## What the task requires:
Write out the entries below word for word, from the line that contains "Where should I" through the end of the entries. Leave the pictures out of your answer.

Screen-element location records
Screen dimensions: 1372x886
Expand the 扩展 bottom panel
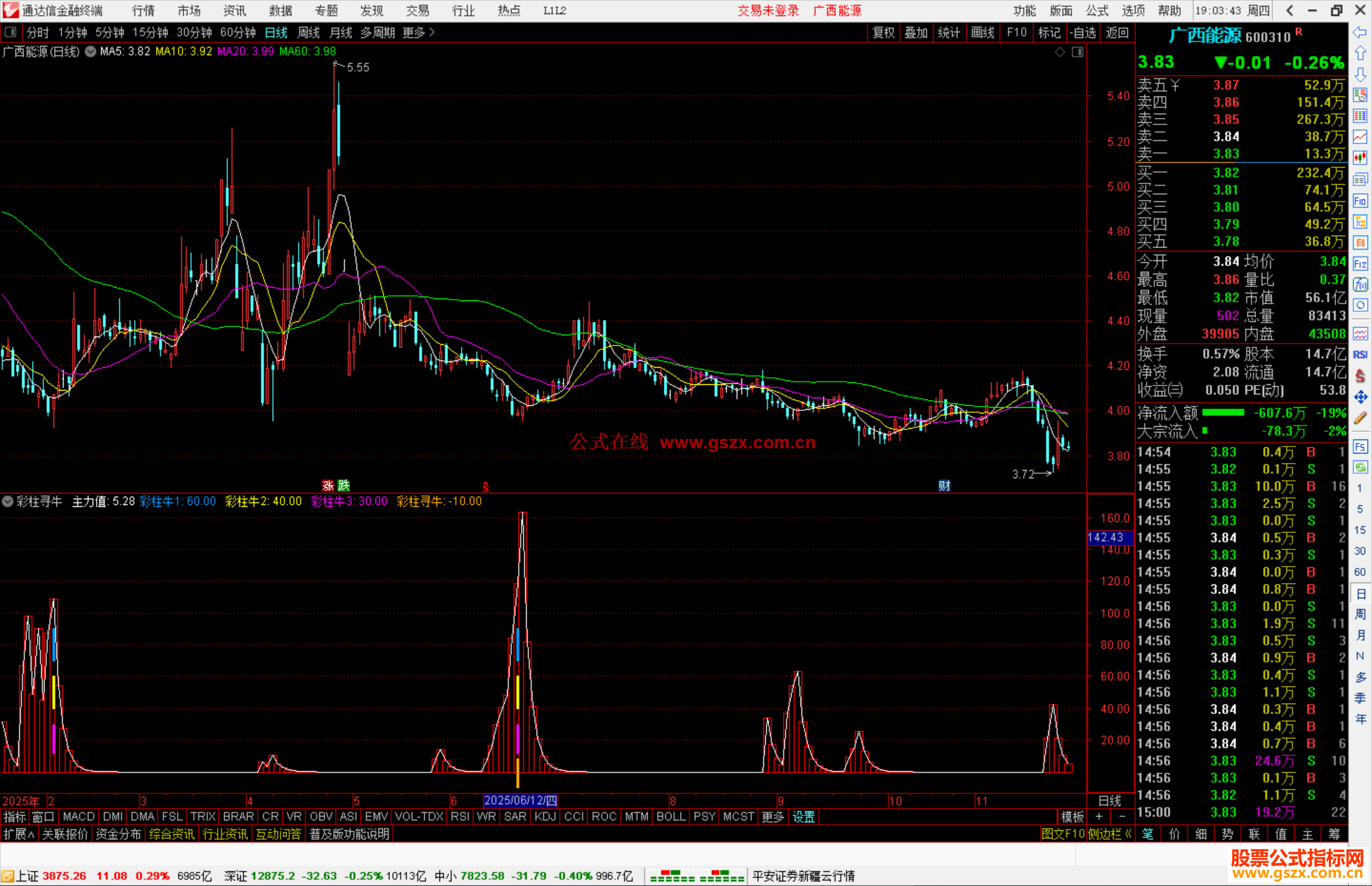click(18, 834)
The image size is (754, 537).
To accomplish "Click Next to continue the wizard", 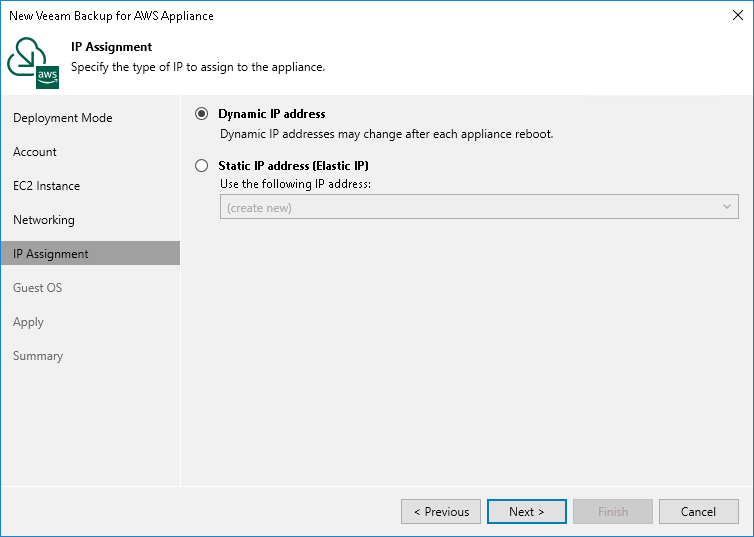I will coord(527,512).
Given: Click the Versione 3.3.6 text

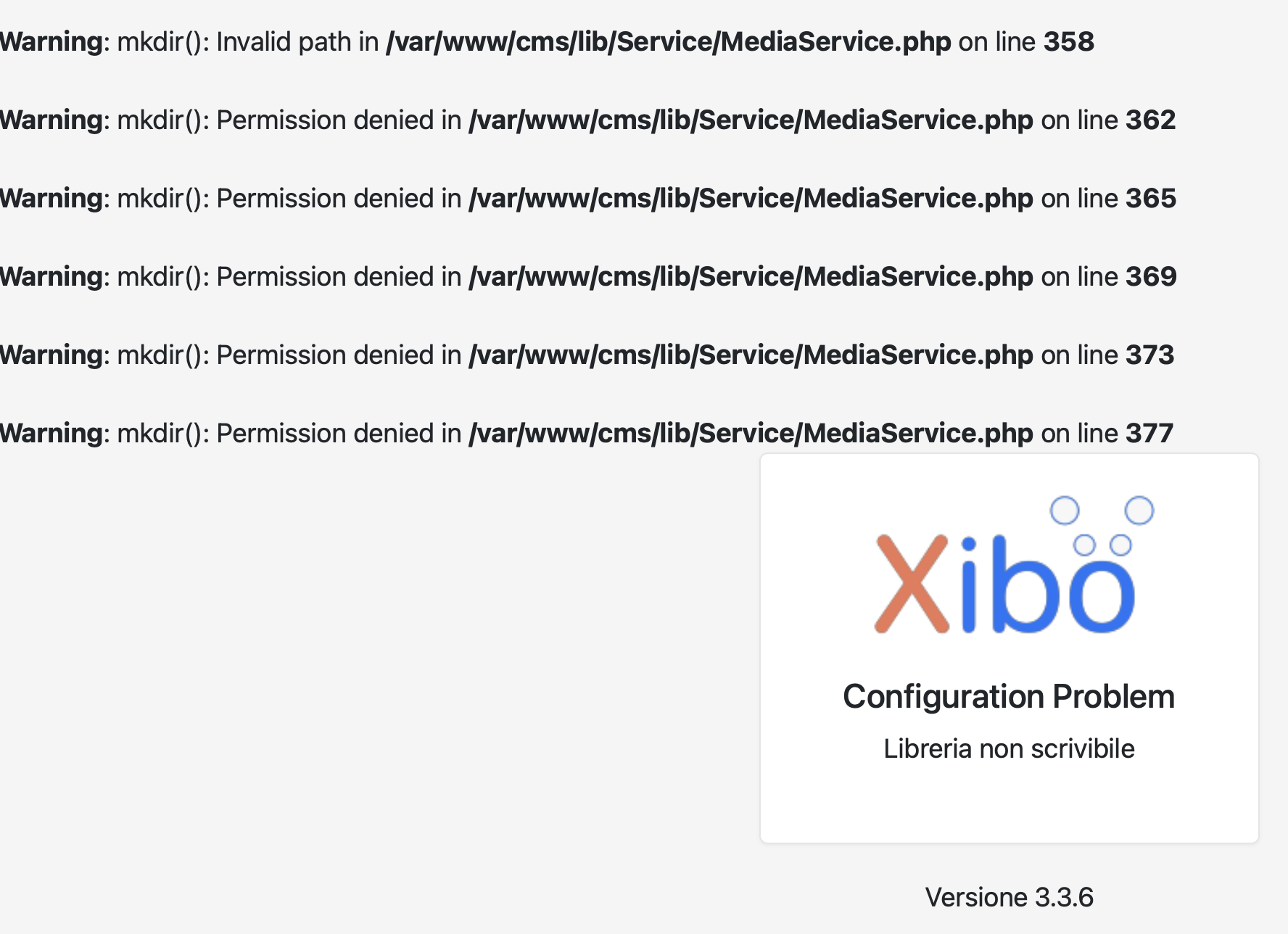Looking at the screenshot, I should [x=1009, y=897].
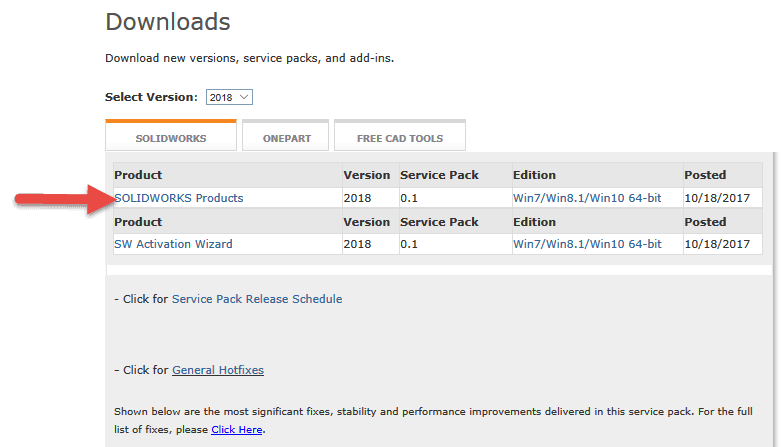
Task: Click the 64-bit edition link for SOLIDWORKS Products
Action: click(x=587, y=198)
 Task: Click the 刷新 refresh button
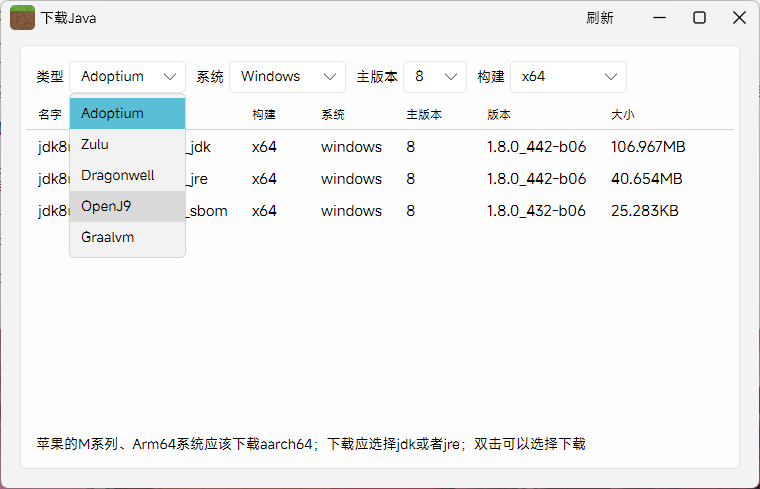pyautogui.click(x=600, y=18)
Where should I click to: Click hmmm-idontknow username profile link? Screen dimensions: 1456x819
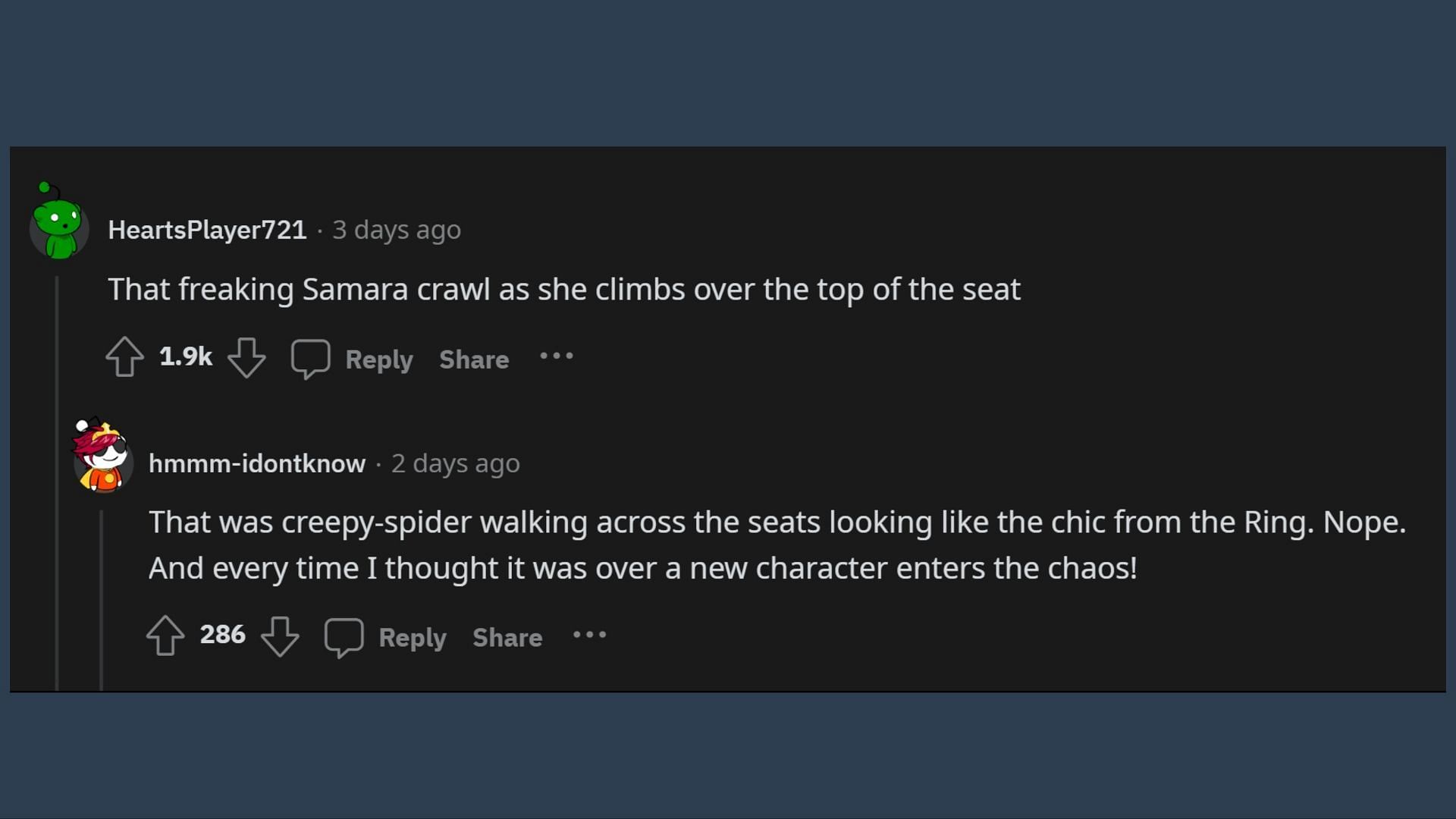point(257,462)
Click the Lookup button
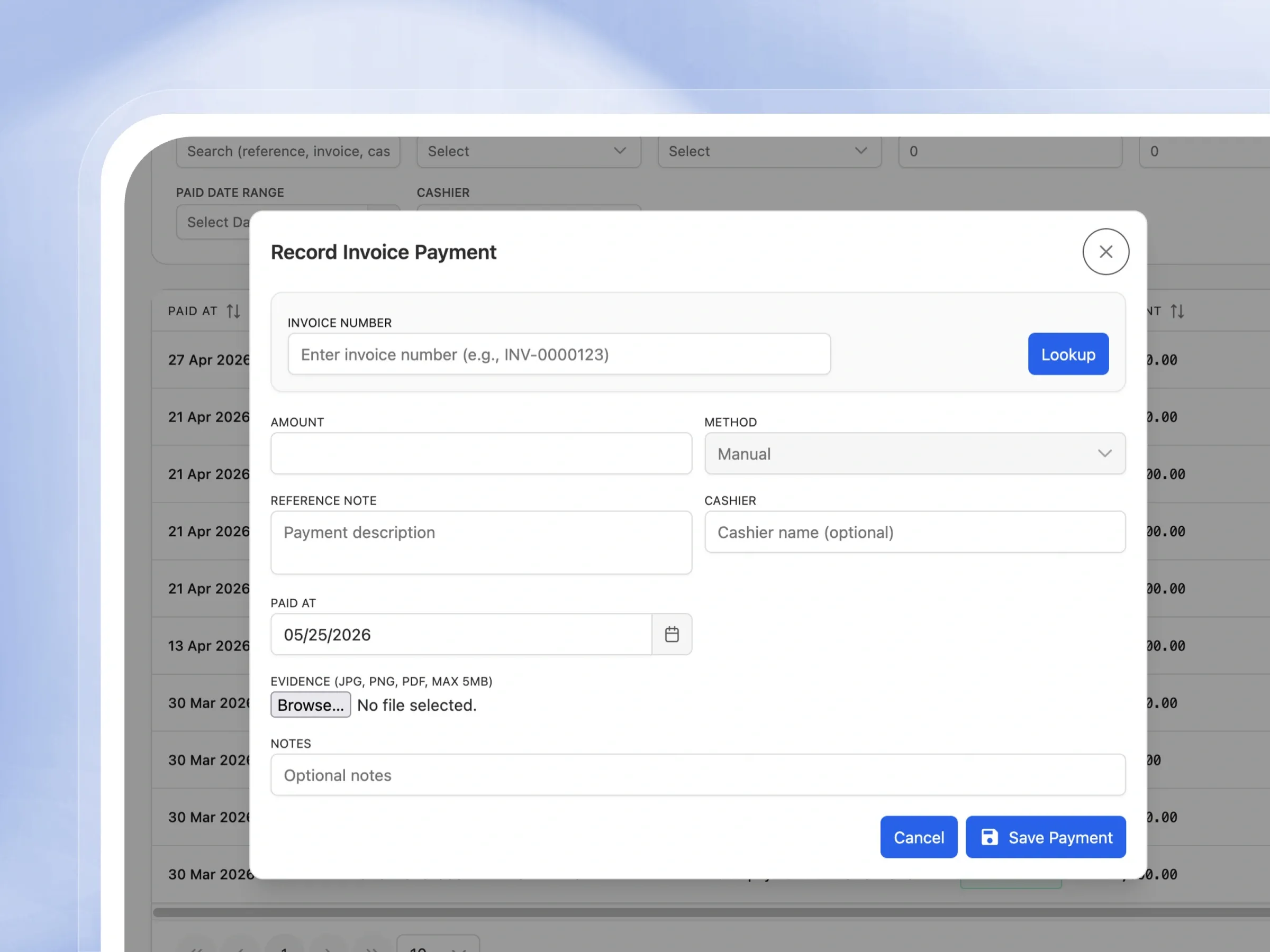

## Solution to the problem:
Where should I click to: Click hmmm-idontknow username profile link? Screen dimensions: 1456x819
point(257,462)
Click the Lookup button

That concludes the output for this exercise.